# What is being asked:
Beginning with the line where "The image size is (371, 588)." occurs, transcribe every line exactly through the last line of the listing below, and no others.

# Input data:
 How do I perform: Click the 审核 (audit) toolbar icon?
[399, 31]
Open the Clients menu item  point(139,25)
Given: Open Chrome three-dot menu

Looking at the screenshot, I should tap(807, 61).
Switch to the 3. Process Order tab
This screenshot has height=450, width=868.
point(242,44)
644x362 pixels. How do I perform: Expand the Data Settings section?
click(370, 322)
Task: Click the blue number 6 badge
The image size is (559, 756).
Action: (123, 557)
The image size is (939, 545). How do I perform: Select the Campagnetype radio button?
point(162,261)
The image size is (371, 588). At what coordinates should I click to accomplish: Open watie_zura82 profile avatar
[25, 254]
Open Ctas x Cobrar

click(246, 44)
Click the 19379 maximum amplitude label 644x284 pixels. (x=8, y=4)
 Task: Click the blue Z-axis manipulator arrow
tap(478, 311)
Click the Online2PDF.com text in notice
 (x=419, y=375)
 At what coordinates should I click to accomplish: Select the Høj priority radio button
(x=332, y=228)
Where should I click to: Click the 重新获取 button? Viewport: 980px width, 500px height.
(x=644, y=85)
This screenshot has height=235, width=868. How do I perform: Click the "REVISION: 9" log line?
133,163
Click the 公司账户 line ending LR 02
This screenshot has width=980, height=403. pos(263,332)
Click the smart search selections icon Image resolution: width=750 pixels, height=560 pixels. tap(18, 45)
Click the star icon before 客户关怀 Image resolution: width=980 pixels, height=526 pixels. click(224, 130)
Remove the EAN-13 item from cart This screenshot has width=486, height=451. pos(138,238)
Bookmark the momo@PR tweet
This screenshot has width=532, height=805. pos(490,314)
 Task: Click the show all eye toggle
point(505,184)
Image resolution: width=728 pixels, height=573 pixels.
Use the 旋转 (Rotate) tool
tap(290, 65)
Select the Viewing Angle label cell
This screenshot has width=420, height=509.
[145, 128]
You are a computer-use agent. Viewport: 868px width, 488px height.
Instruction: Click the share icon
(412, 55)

# Response area:
The image size is (371, 588). At what coordinates should I click to accomplish: Open watie_zura82 profile avatar
[25, 254]
Open Ctas x Cobrar

click(246, 44)
Click the 19379 maximum amplitude label 644x284 pixels. (x=8, y=4)
 Task: Click the blue Z-axis manipulator arrow
tap(478, 311)
Click the Online2PDF.com text in notice
 (x=419, y=375)
 At what coordinates should I click to accomplish: Select the Høj priority radio button
(x=332, y=228)
Where should I click to: Click the 重新获取 button? Viewport: 980px width, 500px height.
(x=644, y=85)
This screenshot has height=235, width=868. How do I perform: Click the "REVISION: 9" log line?
133,163
Click the 公司账户 line ending LR 02
This screenshot has width=980, height=403. pos(263,332)
Click the smart search selections icon Image resolution: width=750 pixels, height=560 pixels. tap(18, 45)
Click the star icon before 客户关怀 Image resolution: width=980 pixels, height=526 pixels. click(224, 130)
Remove the EAN-13 item from cart This screenshot has width=486, height=451. pos(138,238)
Bookmark the momo@PR tweet
This screenshot has width=532, height=805. pos(490,314)
 Task: Click the show all eye toggle
point(505,184)
Image resolution: width=728 pixels, height=573 pixels.
Use the 旋转 (Rotate) tool
tap(290, 65)
Select the Viewing Angle label cell
This screenshot has width=420, height=509.
[145, 128]
You are a computer-use agent. Viewport: 868px width, 488px height.
Instruction: Click the share icon
(412, 55)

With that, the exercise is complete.